Copacabana, Siquém e o massacre dos 18 do forte (EM CONSTRUÇÃO)

A Revolta dos 18 do Forte, também conhecida como Revolta do Forte de Copacabana, foi iniciada em 5 de julho de 1922 e encerrada no dia seguinte, na cidade do Rio de Janeiro, então capital do Brasil. Foi a primeira revolta do movimento tenentista, no contexto da República Velha.

Segundo a tradição, foi concluída com uma marcha heroica feita por dezessete militares e um civil que reivindicavam o fim das oligarquias do poder, combatendo três mil homens das forças governamentais.

O levante, que foi planejado com proporções muito maiores, teve como motivação buscar a queda da República Velha, cujas características oligárquicas atreladas ao latifúndio e ao poderio dos fazendeiros se opunham ao ideal democrático vislumbrado por setores das forças armadas, em especial de baixa patente como tenentes, sargentos, cabos e soldados.

O evento considerado o estopim para a revolta teve origem na disputa eleitoral de 1921 para o cargo de presidente da república. Durante o período, cartas ofensivas ao Exército e ao Marechal Hermes da Fonseca, supostamente assinadas pelo candidato Arthur Bernardes tornaram-se públicas.

Para as eleições de 1 de março de 1922, para concorrer contra o candidato governista Arthur Bernardes foi lançada a Reação Republicana, com candidatura do fluminense Nilo Peçanha. Detentor da máquina pública, Bernardes venceu com 56% dos votos válidos da eleição. Porém a oposição denunciou fraudes e clamava por um Tribunal de Honra.

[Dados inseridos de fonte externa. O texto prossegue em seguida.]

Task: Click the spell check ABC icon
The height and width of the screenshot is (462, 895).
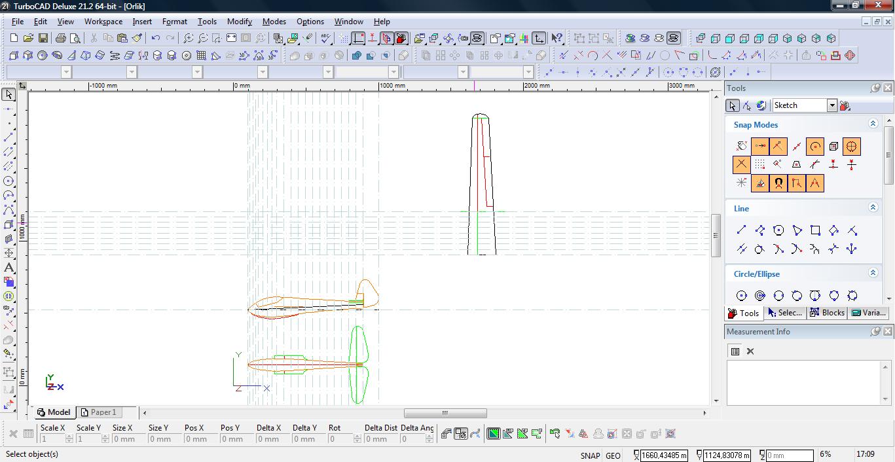Action: click(325, 39)
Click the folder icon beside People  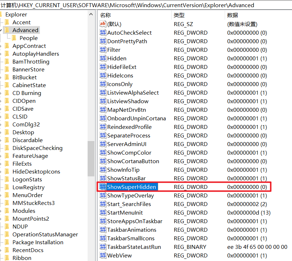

Para tentar uma negociação, o Capitão Euclides Hermes saiu da fortaleza, mas acabou preso. Os 28 restantes continuaram resistindo. Repartiram a bandeira em pedaços, guardando o do Capitão Euclides Hermes, e marcharam pela Avenida Atlântica em direção ao Leme. Alguns, porém, se dispersaram. Apenas 17 militares continuaram e partiram em marcha em direção ao Leme e a eles se juntou um civil, Otávio Correa. Eles foram finalmente derrotados em frente à Rua Barroso (atual Siqueira Campos), na altura do Posto 3 de Copacabana. Entre os tenentes, apenas Siqueira Campos e Eduardo Gomes sobreviveram. Alguns praças, porém, sobreviveram e fugiram ou foram presos.

HOMENAGENS

*A Rua Siqueira Campos, em Copacabana, antiga rua Barroso, na frente da qual se realizaram os combates na praia.
*A estátua de Siqueira Campos, em frente à rua com seu nome, retratando o momento em que estava sendo ferido, em homenagem aos 18 do Forte.
*Rua 5 de Julho, data do Levante
*Em 1968, o Tenente Newton Prado foi sepultado em jazigo monumental em sua cidade natal, Leme, na praça Rui Barbosa, após honrarias[14]
*Em Palmas, foi erguido um monumento em homenagem aos 18 do Forte, que serviu de inspiração para o movimento emancipacionista do estado do Tocantins.